- [Задания]
a) Объясните по тексту документа, почему многие советские диссиденты ожидали найти Европу в Израиле.
b) Согласуются ли с текстом документа следующие утверждения? Ответьте «да» или «нет» и приведите точную цитату, на которой основан ответ.
(i) В коллективном израильском сознании Европа связана с Холокостом.
(ii) Книга Каганской «Сумерки богов» вышла на русском языке.
(iii) Столкнувшись с восточным обликом страны, репатрианты из СССР нередко испытывали культурный шок.
c) Перечислите всех людей, которых текст документа называет по фамилии.

Культура русского Израиля создает особый вариант модели, возникшей в Русском Зарубежье 1930-х годов, когда переосмысление русского канона влекло за собой переоценку роли европейского наследия. Для отношения израильтян к Европе характерна глубокая амбивалентность. С одной стороны, Европа связана с высокой литературой, искусством, философией и гуманистическими ценностями, в которых многие, особенно ашкеназы, видят свои корни. С другой стороны, в коллективном израильском сознании и общественных дискурсах Европа прочно ассоциируется с Холокостом и современной антиизраильской политикой западноевропейских государств, в чем многие склонны видеть продолжение традиционного европейского антисемитизма.
У репатриантов из СССР наметилась сходная динамика. По остроумному замечанию Каганской, «евреи в России всегда нееврейским окружением воспринимались как агенты Запада».53 Для советских диссидентов понятие «Запад», как антитеза советскому режиму, было весьма растяжимым, поэтому многие ожидали найти Европу в Израиле. Столкнувшись с восточным обликом страны, они нередко испытывали культурный шок. Как с иронией пишет Е. Аксельрод:
Мой круг не замкнулся. И я проскочила - куда?
Европа не рядом, а рядом шатер бедуина.54
Многие страницы прозы А. Гольдштейна - это плач по затухающим искрам западной культуры в душах израильтян: «Еврейский характер страны, кажущийся за ее пределами аксиомой, изнутри предстает едва ли уже доказуемой теоремой, ибо, говоря о еврействе, разумею, естественно, ашкеназов. В далеких истоках восточный, впоследствии же две тысячи лет как устойчиво западный, европейский характер (до европейцев еще европейский), он вернулся в Израиле в ханаанское лоно и был подорван галдящим базаром, левантийскою ленью, жарой. <...> обсмеяна философия, п(р)отухла поэзия, никто, кроме избранных русских да грамотных иноземцев-приблуд, не читает в автобусах или у моря, это пальмы, а не страницы шуршат-шелестят на ветру, и тем же злым ветром опрокинуты в доме Израилевом светильники Запада. Родная мать не отличит нас вскоре от пейзажа. <...> Восток пеленает нас, точно саван. Тают последние европейские огоньки ашкеназской души».55
М. Каганская бросила вызов либеральному израильскому мейнстриму, неполиткорректно заявив в изданной на иврите книге «Сумерки богов» (2004): «Я ненавижу Восток. <...> Когда Израиль еще в большей степени станет частью Востока, для меня наступит конец». Культ высокой европейской культуры был альтернативой для Каганской и всех тех, кто сетовал на чрезмерную «ориентализацию» Израиля.

- [Извлечённые данные]
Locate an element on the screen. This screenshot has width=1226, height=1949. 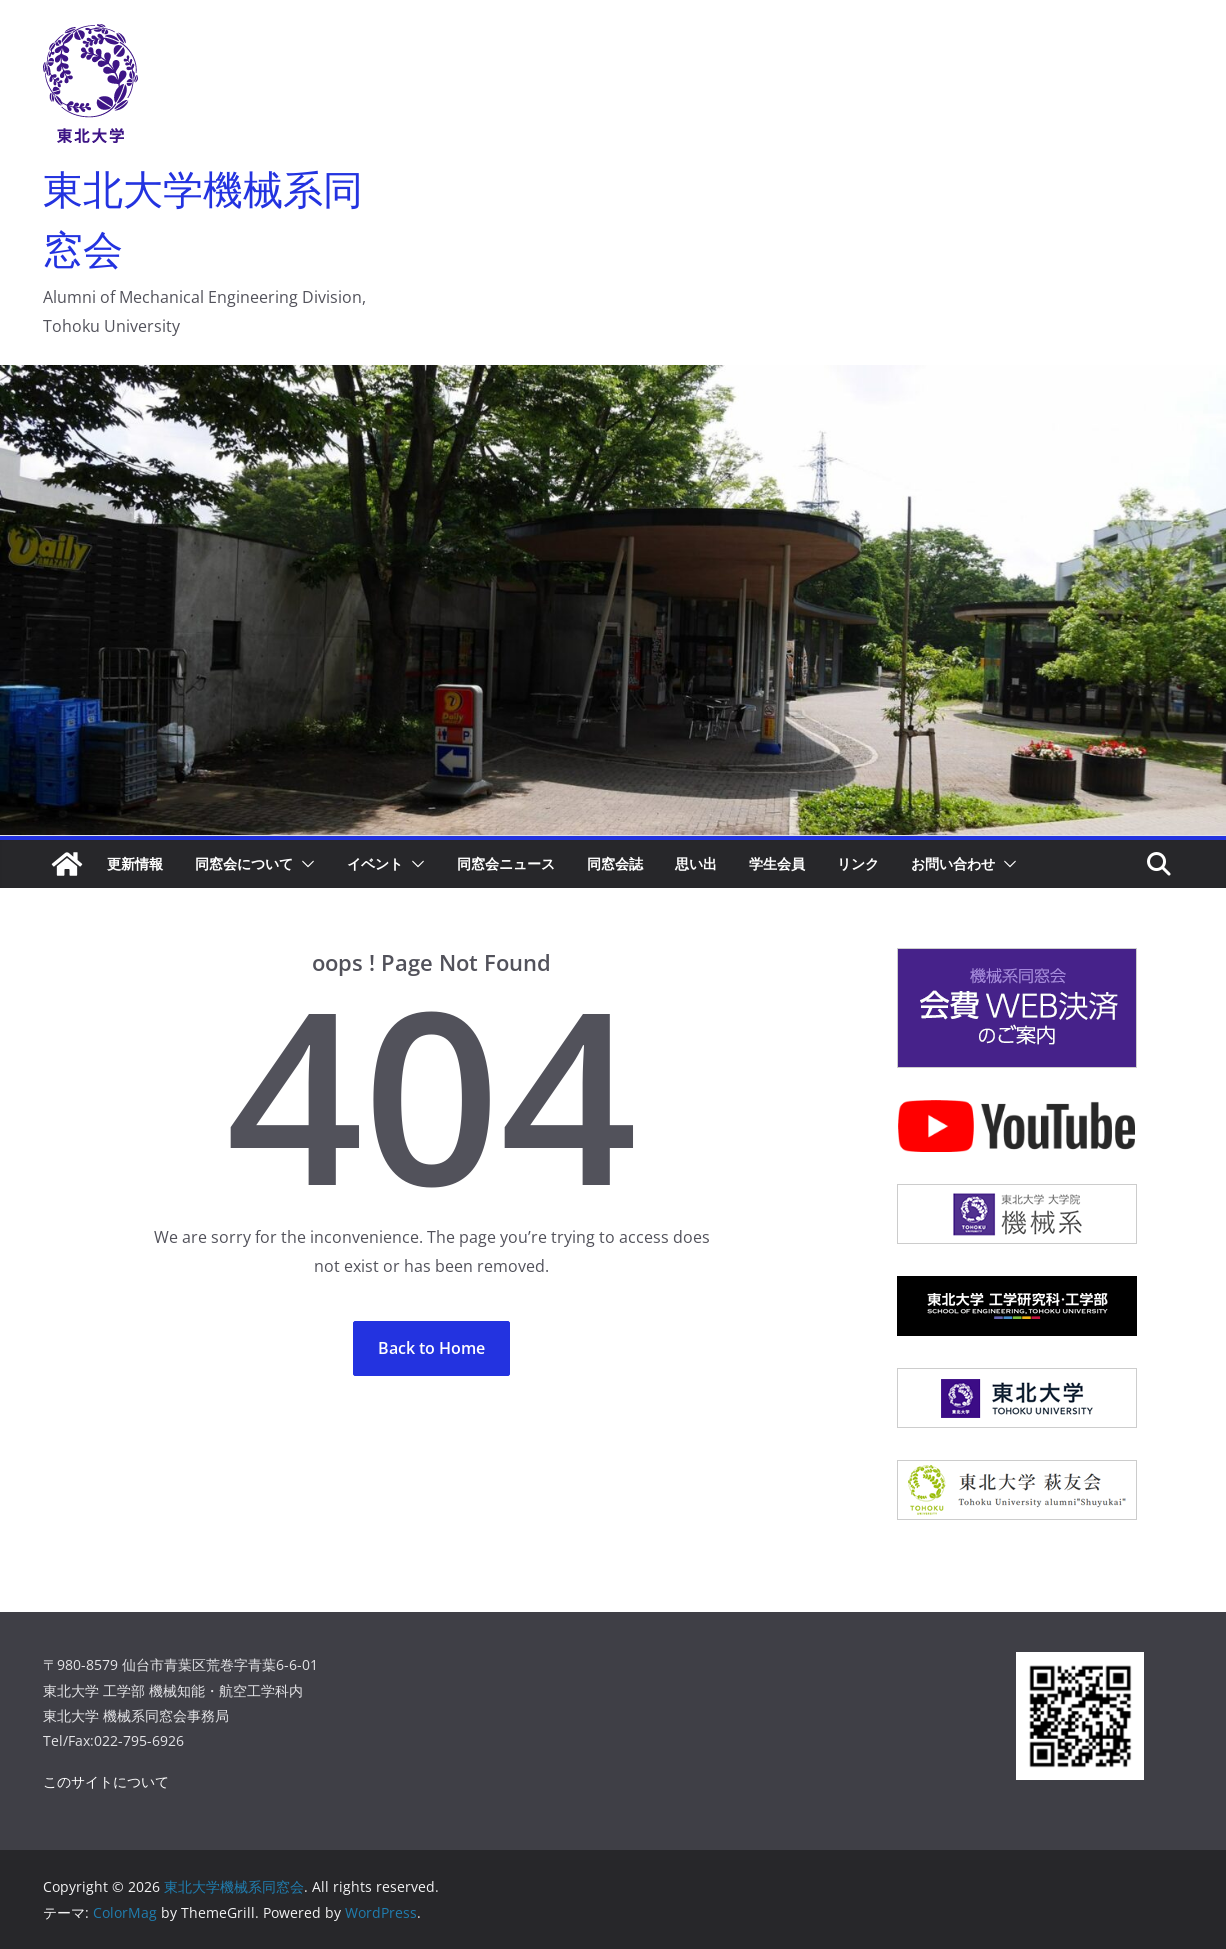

--

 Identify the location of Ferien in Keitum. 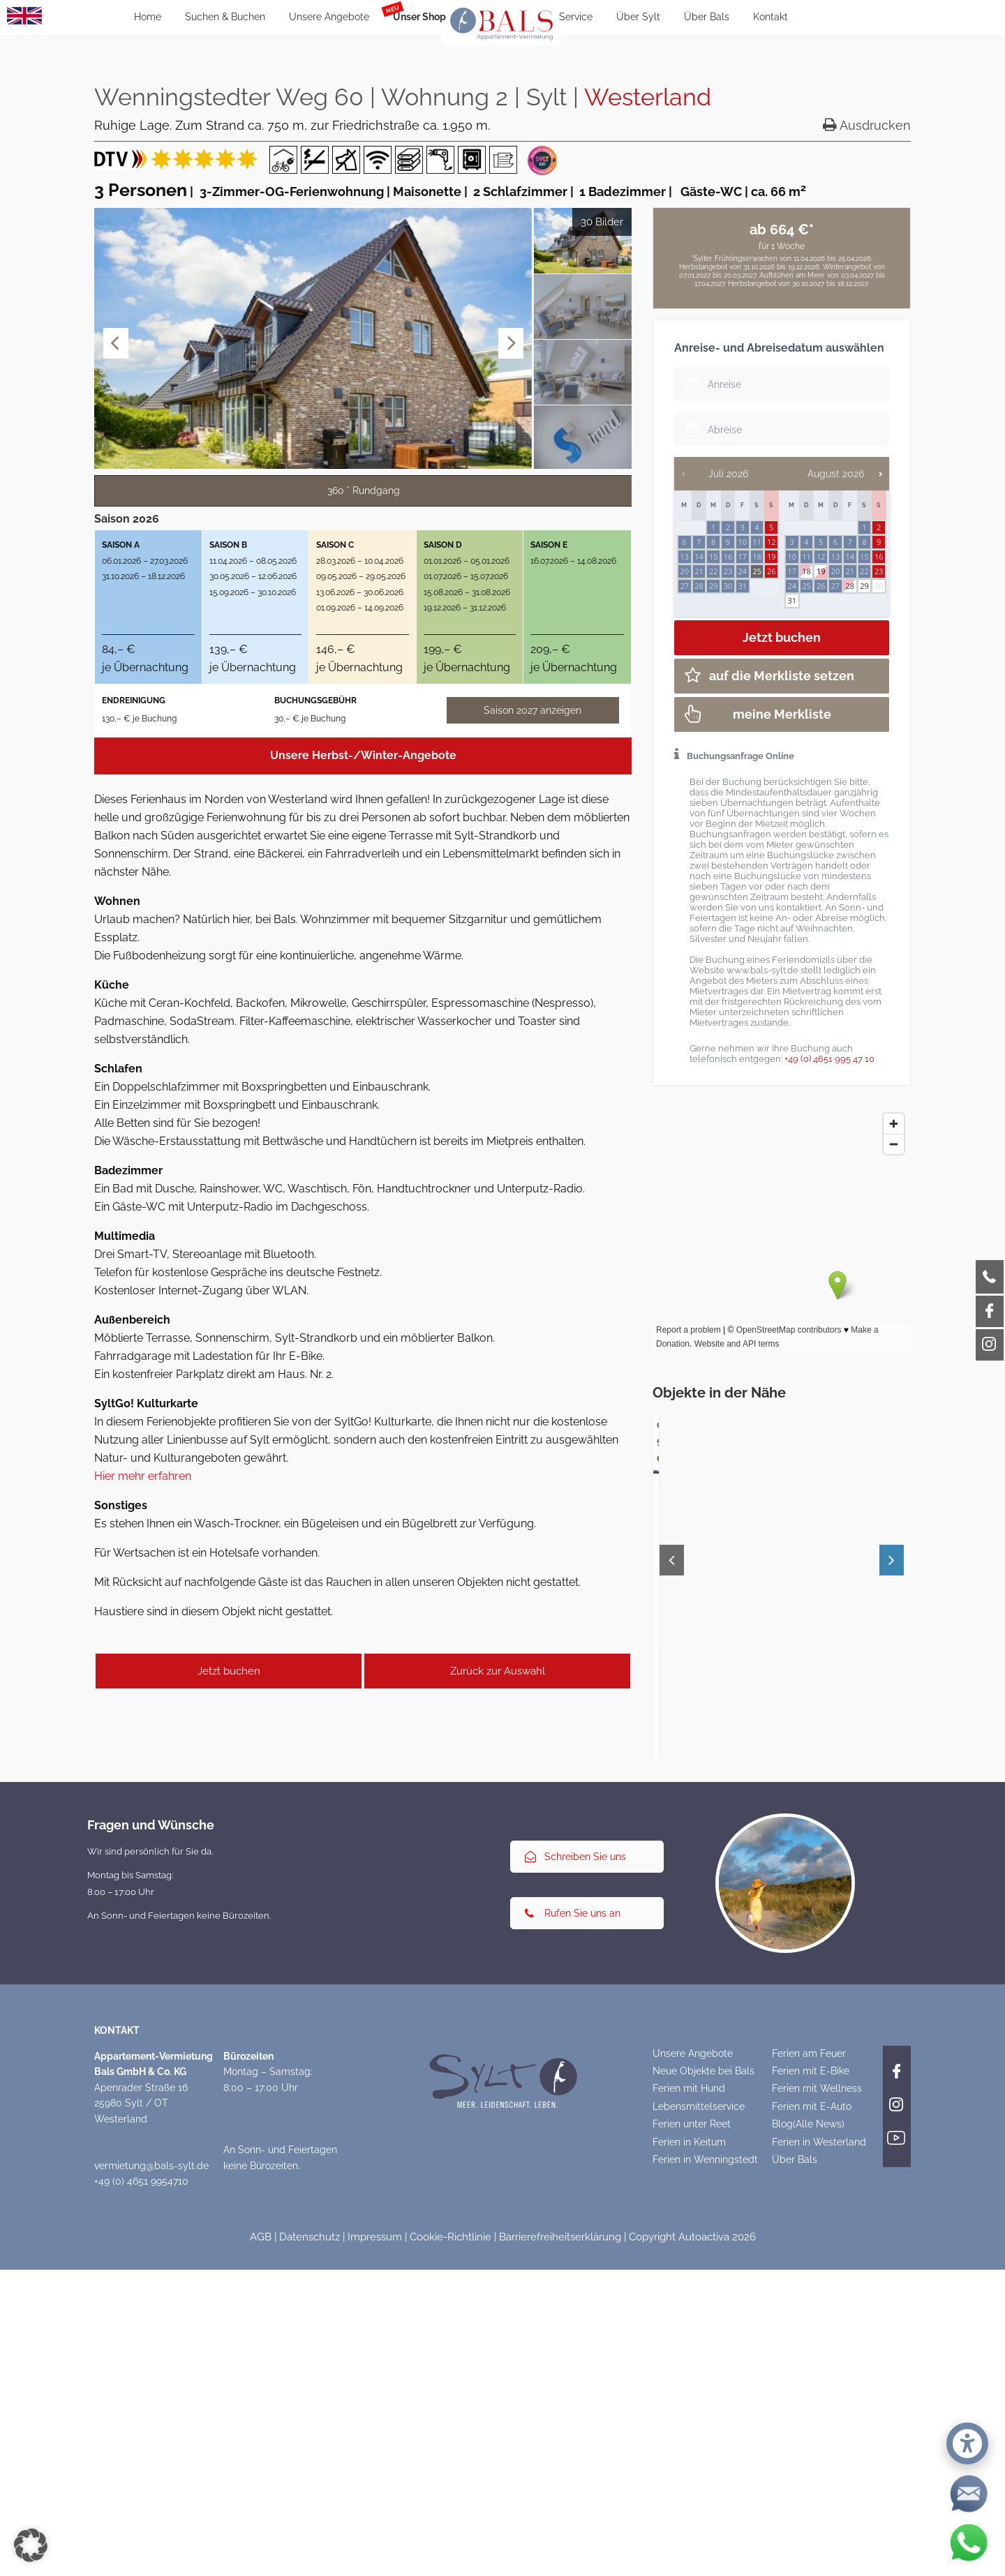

- [Ответы]
a) Для советских диссидентов понятие «Запад», как антитеза советскому режиму, было весьма растяжимым. Поэтому многие из них ожидали найти Европу в Израиле.

b)
(i) Да: «в коллективном израильском сознании и общественных дискурсах Европа прочно ассоциируется с Холокостом».
(ii) Нет: «в изданной на иврите книге «Сумерки богов» (2004)».
(iii) Да: «Столкнувшись с восточным обликом страны, они нередко испытывали культурный шок».

c)
- М. Каганская
- Е. Аксельрод
- А. Гольдштейн